Unsurprisingly, Lester would rather keep things the way they are.

“To be honest with you, the fans know what they’re getting themselves into when they go to a game,” Lester said. “It’s going to be a three-hour game. You may have a game that’s two hours, two hours and 15 minutes. Great, awesome. You may have a game that’s four hours. That’s the beautiful part of it.

“I get the mound visit thing. But what people that aren’t in the game don’t understand is that there’s so much technology in the game, there’s so many cameras on the field, that every stadium now has a camera on the catcher’s crotch. So they know signs before you even get there. Now we’ve got Apple Watches, now we’ve got people being accused of sitting in a tunnel (stealing signs). So there’s reasons behind the mound visit. He’s not just coming out there asking what time I’m going to dinner or, ‘Hey, how you feeling?’ There’s reasons behind everything, and I think if you take those away, it takes away the beauty of the baseball game.

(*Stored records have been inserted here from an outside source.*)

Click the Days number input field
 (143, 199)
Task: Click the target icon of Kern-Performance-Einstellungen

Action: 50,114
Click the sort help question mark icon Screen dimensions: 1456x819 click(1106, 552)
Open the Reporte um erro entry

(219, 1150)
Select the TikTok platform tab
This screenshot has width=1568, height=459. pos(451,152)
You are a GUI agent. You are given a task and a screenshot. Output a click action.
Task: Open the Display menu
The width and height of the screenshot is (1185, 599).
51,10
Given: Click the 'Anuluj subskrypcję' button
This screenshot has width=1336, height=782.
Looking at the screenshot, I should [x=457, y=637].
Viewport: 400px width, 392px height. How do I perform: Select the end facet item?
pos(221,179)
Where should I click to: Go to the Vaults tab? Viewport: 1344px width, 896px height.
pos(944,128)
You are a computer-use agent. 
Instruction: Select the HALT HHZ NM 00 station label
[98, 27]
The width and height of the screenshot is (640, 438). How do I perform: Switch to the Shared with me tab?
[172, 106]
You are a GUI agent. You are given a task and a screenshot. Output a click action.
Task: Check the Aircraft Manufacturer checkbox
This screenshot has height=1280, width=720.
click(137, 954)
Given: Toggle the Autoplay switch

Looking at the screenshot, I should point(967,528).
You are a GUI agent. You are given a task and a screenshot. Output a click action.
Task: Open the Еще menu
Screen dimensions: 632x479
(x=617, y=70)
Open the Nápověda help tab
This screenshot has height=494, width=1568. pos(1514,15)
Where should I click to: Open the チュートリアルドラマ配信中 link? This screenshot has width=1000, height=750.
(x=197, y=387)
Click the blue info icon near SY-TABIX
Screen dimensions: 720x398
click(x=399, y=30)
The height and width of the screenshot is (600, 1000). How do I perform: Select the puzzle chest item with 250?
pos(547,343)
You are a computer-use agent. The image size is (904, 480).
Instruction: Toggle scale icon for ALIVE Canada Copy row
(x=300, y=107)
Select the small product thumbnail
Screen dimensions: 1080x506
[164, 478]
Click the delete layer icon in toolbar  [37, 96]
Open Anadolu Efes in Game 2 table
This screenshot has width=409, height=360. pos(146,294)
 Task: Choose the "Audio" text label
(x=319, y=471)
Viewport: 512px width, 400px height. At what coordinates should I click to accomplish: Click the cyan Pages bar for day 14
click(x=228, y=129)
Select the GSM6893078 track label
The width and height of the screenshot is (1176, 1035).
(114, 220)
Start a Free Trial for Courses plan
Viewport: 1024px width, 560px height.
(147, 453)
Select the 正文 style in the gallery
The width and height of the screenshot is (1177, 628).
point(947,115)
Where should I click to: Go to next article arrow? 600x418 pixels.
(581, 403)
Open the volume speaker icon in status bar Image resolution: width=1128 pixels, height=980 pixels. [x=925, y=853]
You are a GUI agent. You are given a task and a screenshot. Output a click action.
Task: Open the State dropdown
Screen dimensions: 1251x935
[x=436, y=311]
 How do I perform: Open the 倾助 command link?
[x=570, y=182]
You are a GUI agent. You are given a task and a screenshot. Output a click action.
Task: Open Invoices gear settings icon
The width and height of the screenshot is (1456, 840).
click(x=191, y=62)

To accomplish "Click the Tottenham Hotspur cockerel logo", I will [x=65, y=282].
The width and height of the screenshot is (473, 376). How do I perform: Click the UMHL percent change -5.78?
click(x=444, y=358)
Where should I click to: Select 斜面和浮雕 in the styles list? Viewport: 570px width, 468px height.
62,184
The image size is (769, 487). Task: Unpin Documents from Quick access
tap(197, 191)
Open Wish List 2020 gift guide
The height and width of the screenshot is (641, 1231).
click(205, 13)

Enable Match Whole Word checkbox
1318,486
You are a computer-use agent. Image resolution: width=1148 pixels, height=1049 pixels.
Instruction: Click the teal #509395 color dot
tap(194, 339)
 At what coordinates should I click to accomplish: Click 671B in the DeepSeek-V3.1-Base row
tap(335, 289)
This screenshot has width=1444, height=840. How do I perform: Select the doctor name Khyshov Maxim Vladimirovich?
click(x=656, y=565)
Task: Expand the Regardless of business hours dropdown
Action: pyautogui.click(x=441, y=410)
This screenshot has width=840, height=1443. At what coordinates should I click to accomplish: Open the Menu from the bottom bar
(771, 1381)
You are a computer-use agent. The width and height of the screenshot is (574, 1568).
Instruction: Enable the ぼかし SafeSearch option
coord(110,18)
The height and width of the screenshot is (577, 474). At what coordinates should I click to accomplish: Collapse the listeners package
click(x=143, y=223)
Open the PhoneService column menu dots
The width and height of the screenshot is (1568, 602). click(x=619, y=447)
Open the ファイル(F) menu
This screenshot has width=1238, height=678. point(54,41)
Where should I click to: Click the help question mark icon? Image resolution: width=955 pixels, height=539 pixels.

“Every game has a flow, and I feel like that’s what makes it special. If you want to go to a timed event, go to a timed event. I’m sorry I’m old-school about it, but baseball’s been played the same way for a long time. And now we’re trying to add time to it. We’re missing something somewhere.”

Whether limiting the number of mound visits creates a significant dent in this problem remains to be seen. But excuse the players if they’re skeptical.

“We’ve got instant replay, we’ve got all kinds of different stuff going on. I don’t think (limiting) the mound visits are going to be the key factor to speeding this game up,” Shields said. “Some pitchers take too long, and some hitters take too long. It’s combination of a bunch of stuff.

“I know they’re trying to speed the game up a little bit. I think overall, the game’s going as fast as it possibly could. You’ve got commercials and things like that. TV has a lot to do with it. There’s a bunch of different combinations of things. But as a player, we’ve got to make an adjustment.”